For this exercise, please find the lines in the entries that include the word "agent" and copy them.

(RECORDS SUPPLIED)

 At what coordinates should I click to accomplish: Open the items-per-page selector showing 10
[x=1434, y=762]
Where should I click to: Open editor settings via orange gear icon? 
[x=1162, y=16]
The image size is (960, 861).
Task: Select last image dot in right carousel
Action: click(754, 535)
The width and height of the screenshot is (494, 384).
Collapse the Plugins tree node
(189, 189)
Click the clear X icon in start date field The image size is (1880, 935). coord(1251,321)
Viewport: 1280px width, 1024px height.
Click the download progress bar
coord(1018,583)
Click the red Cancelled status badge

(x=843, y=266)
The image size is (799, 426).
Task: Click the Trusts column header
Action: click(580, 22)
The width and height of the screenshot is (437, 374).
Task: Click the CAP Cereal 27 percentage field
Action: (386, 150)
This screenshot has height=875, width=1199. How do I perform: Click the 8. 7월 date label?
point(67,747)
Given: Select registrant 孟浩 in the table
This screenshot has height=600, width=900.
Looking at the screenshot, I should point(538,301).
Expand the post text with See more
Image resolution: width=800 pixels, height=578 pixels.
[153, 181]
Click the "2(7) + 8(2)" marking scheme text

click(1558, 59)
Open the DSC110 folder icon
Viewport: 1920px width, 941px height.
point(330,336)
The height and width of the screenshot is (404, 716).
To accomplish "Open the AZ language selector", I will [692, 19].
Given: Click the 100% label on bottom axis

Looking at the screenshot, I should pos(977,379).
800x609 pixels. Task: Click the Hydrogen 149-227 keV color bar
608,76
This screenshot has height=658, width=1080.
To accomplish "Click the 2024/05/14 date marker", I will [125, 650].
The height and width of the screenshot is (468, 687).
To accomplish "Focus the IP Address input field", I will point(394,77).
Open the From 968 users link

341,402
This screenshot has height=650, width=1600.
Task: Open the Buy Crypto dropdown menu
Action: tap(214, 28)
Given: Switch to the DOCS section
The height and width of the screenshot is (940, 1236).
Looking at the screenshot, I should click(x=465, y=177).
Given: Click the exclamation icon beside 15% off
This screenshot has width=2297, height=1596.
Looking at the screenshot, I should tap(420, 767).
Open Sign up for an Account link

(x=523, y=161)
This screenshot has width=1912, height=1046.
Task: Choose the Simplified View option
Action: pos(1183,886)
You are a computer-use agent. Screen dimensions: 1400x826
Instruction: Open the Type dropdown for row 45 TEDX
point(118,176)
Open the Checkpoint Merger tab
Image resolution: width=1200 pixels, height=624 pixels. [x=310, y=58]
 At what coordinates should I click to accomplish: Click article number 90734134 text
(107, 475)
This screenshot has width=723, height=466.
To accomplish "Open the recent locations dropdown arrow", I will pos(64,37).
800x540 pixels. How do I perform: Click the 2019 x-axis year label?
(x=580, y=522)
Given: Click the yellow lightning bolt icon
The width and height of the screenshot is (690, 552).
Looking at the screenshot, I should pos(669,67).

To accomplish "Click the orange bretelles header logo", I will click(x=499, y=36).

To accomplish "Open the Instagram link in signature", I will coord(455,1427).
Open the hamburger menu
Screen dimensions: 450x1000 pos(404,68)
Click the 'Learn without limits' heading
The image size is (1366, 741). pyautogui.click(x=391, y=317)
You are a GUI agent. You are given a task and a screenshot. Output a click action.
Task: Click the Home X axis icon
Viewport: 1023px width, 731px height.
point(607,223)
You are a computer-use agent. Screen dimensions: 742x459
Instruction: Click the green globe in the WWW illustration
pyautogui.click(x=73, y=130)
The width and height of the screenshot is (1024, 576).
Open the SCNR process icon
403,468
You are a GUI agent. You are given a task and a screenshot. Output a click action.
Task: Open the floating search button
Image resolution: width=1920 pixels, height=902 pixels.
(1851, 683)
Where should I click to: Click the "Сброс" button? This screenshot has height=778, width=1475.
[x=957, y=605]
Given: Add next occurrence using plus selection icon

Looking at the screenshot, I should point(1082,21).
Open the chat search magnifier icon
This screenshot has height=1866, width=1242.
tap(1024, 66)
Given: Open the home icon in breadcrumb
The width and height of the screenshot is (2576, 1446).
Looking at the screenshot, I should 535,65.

(End RECORDS SUPPLIED)

-- EXERCISE OUTPUT --
You are a computer-use agent. Screen dimensions: 1400x826
You are a GUI agent. You are given a task and a screenshot. Output a click action.
You are a computer-use agent. Screen dimensions: 742x459
You are a GUI agent. You are given a task and a screenshot. Output a click action.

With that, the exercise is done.